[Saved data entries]
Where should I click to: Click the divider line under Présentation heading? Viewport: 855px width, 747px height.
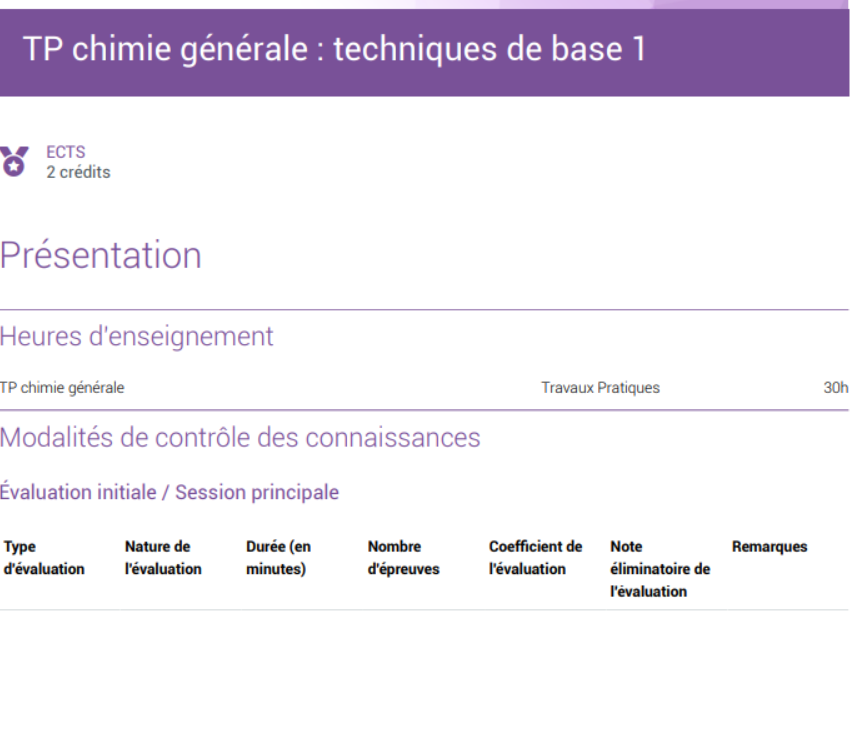click(424, 310)
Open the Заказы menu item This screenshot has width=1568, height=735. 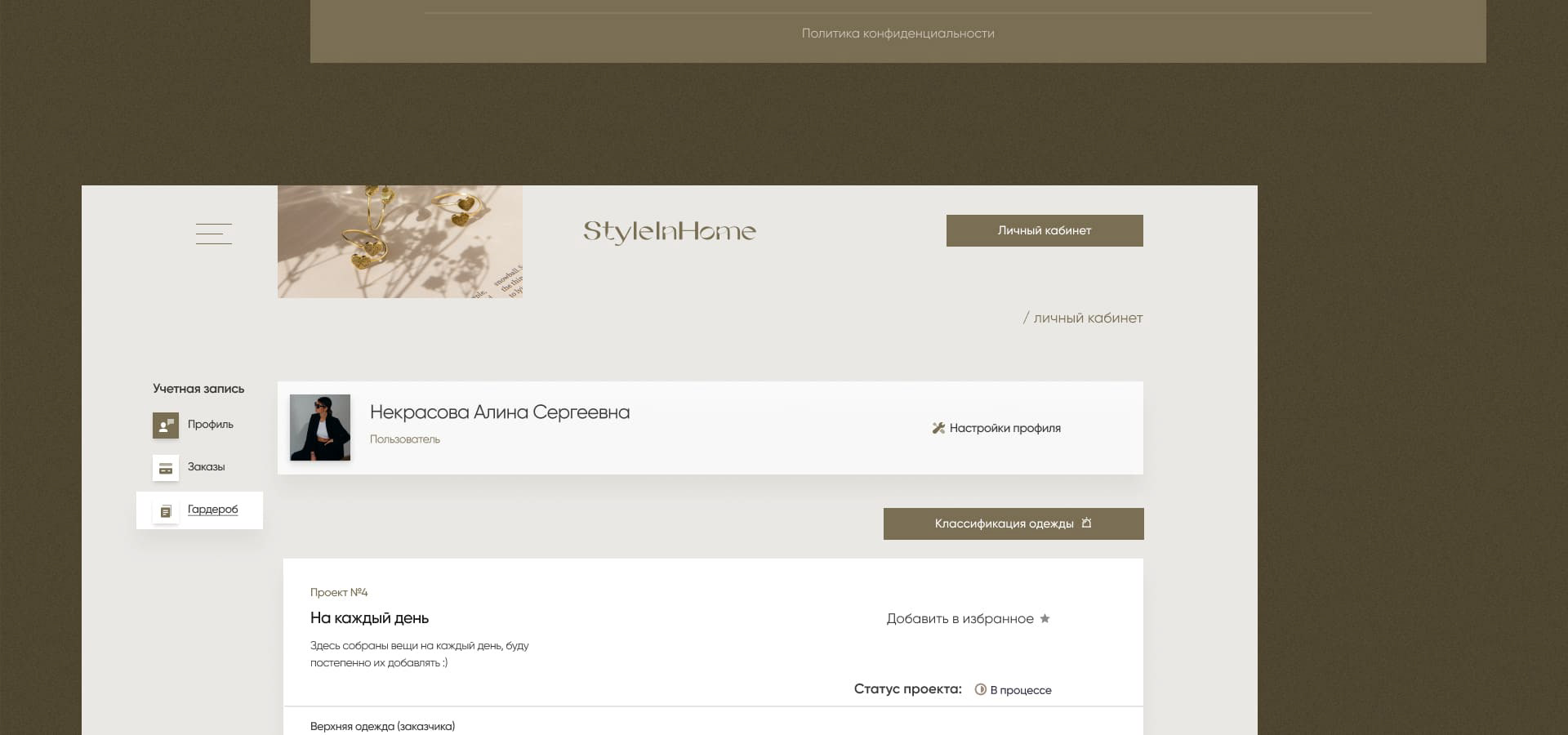click(207, 467)
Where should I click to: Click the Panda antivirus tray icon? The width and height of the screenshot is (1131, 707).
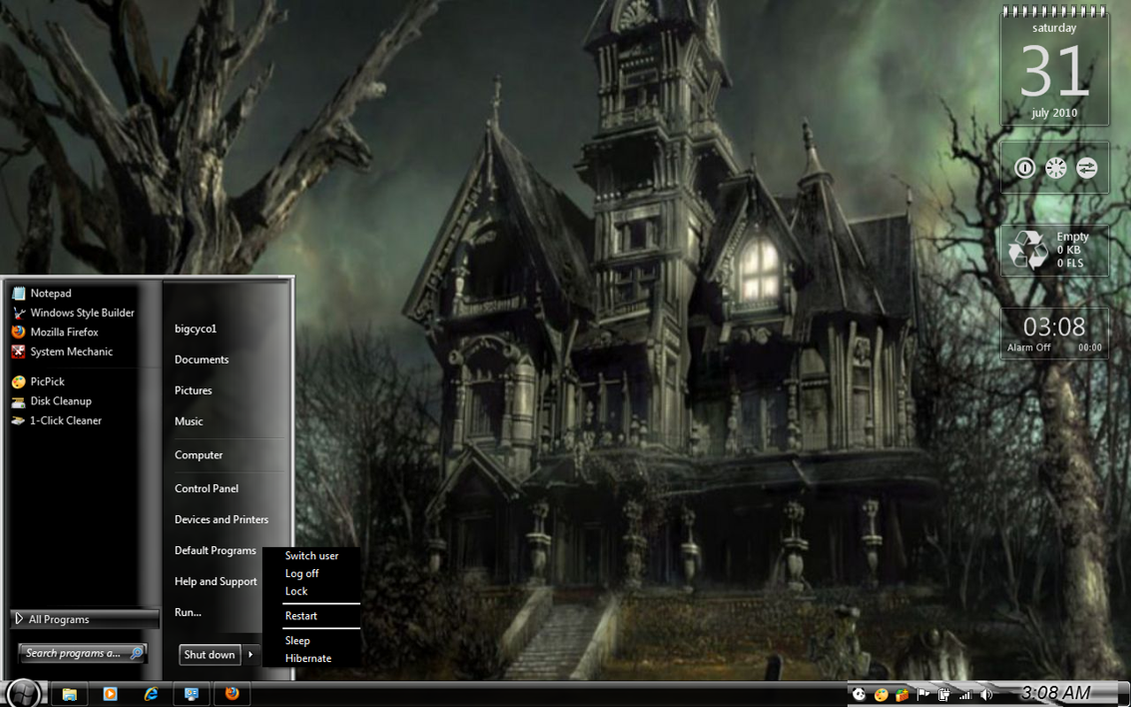tap(859, 695)
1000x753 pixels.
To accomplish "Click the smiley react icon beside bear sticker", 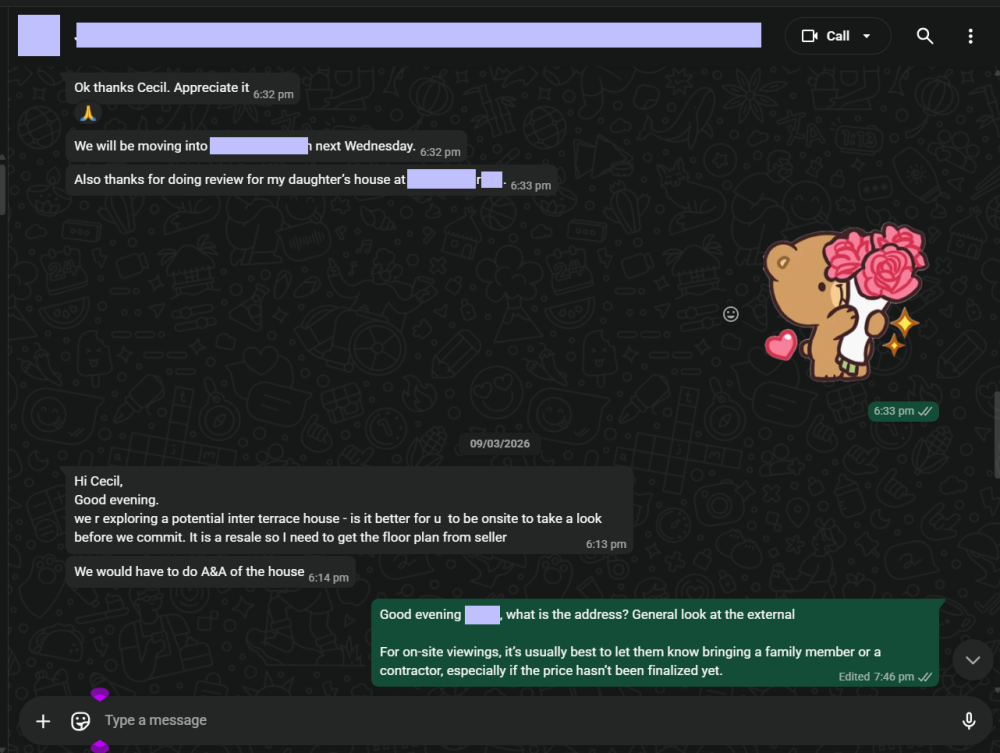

## [PROMPT]
Retype exactly the lines from the line containing "Where should I click to: Click the Panda" through the end of the entries above, including both ends, and leave every picture out.

## [RESULT FOR THIS TASK]
Where should I click to: Click the Panda antivirus tray icon? The width and height of the screenshot is (1131, 707).
tap(859, 695)
1000x753 pixels.
To accomplish "Click the smiley react icon beside bear sticker", 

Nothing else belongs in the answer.